If you look at Device Manager under both Drives and Controllers you get this curious result:
Node A -> 3 entries (Disk Drives)
Node A -> SMART 532, slot 2 -> 0 = Hard Drives (SCSI/RAID controllers)
0 = Logical Drives
SMART 5i, slot -> 7 = HD
3 = LD
Node B -> 5 entries
Node B -> SMART 532, slot 2 -> 5 HD
SMART 5i, slot 0 -> 7 HD
I know you can't "see" the drives from node B until it fails over but, I thought I read somewhere that the "numbers" should match, in Device Manager. Also note that the node that works is Node A. (Looks backwards to me but, I have checked it 5 times now.)
Question: How do I fix it (of course) or lacking an actual fix, are there any well known test procedures or tricky command line magic that will help troubleshoot this beast? (I have read until I am blue.

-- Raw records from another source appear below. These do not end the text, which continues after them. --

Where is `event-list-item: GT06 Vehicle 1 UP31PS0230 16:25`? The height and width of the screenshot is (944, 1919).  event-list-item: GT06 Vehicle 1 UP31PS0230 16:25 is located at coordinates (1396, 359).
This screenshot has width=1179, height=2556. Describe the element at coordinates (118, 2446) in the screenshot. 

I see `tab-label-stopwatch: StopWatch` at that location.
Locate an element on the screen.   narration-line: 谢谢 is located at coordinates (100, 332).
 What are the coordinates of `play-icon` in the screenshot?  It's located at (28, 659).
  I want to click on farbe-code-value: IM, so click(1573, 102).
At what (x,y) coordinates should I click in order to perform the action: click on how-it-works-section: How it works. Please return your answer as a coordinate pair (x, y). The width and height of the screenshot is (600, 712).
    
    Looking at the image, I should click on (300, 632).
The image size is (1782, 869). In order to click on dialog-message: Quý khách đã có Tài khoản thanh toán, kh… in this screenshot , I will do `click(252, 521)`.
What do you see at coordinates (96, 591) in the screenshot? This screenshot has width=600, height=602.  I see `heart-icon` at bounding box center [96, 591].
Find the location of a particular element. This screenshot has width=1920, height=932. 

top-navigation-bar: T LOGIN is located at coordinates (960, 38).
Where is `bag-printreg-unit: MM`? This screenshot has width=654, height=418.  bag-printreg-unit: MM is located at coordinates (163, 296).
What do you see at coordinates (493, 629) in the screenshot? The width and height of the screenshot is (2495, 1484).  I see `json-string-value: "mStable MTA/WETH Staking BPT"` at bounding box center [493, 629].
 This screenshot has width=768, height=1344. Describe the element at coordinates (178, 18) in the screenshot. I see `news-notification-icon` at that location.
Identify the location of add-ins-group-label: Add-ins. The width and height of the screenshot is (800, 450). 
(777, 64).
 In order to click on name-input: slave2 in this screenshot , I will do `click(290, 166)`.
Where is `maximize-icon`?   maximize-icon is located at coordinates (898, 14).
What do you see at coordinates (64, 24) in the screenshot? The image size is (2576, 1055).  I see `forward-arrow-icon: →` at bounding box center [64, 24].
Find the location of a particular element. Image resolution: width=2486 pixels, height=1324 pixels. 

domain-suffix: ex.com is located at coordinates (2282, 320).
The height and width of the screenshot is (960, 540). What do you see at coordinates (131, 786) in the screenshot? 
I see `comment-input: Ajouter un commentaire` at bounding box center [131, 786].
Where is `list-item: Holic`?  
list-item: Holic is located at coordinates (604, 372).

There are a lot of articles that tell you how to build it and a few that tell you how to "verify that it works correctly" but, I haven't seen any that tell you what to do if it doesn't work correctly!)
I have tried "many" things from TechNet, the WEB, etc. and all of them tell me what I already know, it doesn't work. (This is a 24/7, "enterprise" application so I would really prefer to fix it, not rebuild it, if at all possible.)